Let's start by listing the five worst things that can happen to your mobile game and digging into each one: 

1. Personal Data Theft and Abuse

Mobile games often provide in-game currency and wallets and collect large amounts of personal and sensitive data. This makes them a prime target for hackers seeking to steal game assets or personally identifiable information (PII) such as usernames, passwords, and email addresses. Hackers can interfere with progress in the game and manipulate virtual currency. They can gain access to credit card details, bank account numbers, or other financial information stored within the game or on your device. This can lead to unauthorized purchases, fraudulent transactions, and even identity theft.

Personal information can also be leaked if game developers don't properly protect the databases and code repositories they use. Researchers discovered recently that Tap Busters: Bounty Hunters leaked user ids, usernames, timestamps, and private messages through unprotected access to Google Firebase. 

2. Illicit Copies of Games

Cloned or repackaged games pose a security threat because they allow hackers to exploit popular titles for financial gains. The clones may contain malware or other malicious code to allow them to access and illegally use personal data such as login credentials and financial information. Some copies of games encourage cheating and may introduce bugs and crashes, all of which have potential to derail the reputation of the game. 
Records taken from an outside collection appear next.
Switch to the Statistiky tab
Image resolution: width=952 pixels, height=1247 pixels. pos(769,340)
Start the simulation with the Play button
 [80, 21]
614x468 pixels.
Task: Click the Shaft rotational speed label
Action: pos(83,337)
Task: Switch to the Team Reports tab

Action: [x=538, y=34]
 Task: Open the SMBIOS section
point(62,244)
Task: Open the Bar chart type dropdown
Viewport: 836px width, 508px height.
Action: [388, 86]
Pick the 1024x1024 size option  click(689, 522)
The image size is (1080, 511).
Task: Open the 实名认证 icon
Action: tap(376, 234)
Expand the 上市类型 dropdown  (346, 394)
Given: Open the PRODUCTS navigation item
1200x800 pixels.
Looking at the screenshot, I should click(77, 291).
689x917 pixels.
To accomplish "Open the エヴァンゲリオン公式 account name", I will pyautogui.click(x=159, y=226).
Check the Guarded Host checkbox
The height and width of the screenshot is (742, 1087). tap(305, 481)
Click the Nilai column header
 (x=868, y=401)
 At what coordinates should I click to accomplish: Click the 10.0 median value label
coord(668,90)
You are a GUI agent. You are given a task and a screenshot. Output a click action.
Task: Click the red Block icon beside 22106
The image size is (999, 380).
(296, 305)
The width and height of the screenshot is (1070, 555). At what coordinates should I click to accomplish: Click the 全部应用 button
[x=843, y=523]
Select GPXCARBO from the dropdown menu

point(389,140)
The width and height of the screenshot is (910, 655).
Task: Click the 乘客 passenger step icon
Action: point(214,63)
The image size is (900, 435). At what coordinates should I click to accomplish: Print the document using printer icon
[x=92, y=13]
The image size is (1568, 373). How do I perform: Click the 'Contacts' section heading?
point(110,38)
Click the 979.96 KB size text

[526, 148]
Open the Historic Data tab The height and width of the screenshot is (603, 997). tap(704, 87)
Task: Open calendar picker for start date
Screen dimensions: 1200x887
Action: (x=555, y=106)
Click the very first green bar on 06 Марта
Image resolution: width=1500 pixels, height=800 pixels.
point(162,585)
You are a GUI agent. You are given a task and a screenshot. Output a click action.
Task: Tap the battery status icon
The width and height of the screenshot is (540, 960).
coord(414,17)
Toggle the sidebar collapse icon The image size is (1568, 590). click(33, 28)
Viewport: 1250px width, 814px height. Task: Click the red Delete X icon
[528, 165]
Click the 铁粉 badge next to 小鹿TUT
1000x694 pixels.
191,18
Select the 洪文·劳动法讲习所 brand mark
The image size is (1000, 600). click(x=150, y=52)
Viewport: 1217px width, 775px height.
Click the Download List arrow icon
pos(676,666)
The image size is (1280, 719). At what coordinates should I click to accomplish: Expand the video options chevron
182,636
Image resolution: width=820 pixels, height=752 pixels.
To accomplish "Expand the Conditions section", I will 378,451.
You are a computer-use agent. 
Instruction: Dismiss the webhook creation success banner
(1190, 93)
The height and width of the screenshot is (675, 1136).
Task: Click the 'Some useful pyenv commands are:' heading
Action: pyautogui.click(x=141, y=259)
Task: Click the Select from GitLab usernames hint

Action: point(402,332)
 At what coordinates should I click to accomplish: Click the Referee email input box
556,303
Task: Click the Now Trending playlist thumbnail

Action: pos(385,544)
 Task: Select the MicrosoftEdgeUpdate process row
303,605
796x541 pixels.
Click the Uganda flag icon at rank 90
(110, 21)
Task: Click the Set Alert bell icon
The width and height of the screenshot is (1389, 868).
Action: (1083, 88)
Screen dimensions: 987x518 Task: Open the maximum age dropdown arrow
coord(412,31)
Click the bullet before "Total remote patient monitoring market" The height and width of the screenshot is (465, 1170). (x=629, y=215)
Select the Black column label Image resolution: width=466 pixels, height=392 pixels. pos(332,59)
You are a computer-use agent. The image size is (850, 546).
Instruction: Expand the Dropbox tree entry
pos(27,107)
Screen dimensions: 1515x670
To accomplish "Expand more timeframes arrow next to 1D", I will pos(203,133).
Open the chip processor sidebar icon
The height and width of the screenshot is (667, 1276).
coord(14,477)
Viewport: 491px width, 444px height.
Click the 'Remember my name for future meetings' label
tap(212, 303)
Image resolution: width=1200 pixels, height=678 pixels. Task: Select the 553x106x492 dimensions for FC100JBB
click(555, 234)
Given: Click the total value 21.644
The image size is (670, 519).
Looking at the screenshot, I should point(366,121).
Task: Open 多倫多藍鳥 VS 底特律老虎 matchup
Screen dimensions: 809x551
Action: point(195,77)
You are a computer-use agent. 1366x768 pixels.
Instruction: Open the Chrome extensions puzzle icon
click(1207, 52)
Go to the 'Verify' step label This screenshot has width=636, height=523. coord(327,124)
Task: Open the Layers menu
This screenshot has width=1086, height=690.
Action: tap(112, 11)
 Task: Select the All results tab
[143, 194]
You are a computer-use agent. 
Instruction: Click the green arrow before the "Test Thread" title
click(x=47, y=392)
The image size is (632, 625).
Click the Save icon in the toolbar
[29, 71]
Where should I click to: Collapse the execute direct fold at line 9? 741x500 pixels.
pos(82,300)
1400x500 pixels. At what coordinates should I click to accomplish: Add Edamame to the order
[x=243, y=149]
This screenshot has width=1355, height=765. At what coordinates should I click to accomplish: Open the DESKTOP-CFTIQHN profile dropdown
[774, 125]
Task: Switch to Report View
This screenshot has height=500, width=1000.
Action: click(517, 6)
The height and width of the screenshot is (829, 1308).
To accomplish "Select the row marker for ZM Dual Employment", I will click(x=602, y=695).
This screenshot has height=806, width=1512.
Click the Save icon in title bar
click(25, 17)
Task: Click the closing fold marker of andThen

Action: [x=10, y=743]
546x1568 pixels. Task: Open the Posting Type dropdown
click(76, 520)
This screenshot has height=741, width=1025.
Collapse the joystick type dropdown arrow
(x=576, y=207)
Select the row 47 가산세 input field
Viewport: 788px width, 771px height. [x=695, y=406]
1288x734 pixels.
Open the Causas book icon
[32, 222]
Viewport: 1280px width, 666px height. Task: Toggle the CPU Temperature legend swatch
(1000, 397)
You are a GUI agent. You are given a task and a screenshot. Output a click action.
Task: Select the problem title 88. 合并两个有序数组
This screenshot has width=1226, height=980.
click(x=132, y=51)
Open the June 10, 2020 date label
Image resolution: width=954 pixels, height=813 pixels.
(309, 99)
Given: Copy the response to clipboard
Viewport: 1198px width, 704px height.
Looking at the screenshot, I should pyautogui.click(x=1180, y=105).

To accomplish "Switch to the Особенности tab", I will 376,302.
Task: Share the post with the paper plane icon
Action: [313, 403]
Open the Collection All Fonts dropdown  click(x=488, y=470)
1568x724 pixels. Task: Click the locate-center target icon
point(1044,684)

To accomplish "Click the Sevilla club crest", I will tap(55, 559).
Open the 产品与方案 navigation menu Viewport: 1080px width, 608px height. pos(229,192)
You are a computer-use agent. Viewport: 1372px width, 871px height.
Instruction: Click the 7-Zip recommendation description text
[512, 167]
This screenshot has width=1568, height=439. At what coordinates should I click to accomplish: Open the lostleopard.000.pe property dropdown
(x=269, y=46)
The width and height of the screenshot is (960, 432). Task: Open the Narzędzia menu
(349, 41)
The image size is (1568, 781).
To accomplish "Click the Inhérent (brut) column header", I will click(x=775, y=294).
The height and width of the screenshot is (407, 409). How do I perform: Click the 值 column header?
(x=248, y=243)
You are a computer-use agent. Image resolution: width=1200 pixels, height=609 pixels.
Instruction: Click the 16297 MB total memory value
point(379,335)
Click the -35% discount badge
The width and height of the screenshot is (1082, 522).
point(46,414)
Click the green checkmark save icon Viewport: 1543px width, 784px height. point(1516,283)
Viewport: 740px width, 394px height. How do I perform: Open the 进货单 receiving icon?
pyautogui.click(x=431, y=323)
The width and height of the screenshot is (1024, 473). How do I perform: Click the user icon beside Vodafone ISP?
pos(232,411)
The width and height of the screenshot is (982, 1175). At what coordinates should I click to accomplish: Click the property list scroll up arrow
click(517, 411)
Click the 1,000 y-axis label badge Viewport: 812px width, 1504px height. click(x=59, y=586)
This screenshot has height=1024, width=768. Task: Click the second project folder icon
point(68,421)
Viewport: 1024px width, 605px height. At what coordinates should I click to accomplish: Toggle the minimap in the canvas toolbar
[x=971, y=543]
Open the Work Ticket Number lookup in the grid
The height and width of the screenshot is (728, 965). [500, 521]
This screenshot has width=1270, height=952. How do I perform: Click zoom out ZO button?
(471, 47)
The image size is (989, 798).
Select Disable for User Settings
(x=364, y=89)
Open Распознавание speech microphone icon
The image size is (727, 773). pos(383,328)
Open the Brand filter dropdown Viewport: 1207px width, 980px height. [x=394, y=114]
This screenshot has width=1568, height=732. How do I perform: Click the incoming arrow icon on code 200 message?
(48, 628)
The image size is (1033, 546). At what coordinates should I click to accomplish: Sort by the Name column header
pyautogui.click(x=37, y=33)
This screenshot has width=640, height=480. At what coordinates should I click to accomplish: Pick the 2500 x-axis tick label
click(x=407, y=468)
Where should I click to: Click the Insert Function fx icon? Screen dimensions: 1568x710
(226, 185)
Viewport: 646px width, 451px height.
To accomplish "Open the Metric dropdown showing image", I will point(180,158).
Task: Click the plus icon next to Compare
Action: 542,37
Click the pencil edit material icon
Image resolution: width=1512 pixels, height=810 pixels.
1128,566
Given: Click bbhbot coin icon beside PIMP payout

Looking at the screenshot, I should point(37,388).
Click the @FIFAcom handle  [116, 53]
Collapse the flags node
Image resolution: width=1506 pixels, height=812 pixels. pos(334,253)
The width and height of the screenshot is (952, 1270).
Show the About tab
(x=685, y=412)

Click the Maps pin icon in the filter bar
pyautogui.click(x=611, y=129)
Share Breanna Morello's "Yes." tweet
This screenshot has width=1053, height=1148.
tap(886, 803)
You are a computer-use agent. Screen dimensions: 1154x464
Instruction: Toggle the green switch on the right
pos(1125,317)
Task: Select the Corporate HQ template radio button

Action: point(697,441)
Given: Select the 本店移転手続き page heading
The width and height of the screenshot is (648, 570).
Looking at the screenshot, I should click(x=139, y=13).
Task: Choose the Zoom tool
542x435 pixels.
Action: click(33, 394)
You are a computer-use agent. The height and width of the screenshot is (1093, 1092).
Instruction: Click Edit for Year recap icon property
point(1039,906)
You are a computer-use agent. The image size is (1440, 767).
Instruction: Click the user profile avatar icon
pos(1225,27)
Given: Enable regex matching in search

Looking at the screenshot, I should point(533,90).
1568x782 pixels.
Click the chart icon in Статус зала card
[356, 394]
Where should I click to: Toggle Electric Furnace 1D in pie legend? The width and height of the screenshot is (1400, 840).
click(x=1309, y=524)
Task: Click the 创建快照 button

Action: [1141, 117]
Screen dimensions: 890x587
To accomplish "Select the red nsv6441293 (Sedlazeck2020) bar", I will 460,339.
Developers should, of course, implement robust code protection to protect games from code alterations or injection attacks.

3. In-App Purchase Fraud

In-app purchase bypassing is a serious threat as it leads to lost revenue. It also harms the integrity of the game and may reduce player engagement. As an example, fraudsters can create a guest account and then use a stolen credit card to level-up/buy digital goods or load the game virtual currency on the account. They then sell the account online and the buyer can link the account to their social media account in order to use it. This leads to direct loss of revenue for the developer as well as potentially chargebacks arising from the use of stolen cards. 

To ensure the security of an in-app purchase system, developers should use security measures such as server-side validation, encryption, app attestation and anti-tampering to detect any modifications to code or data.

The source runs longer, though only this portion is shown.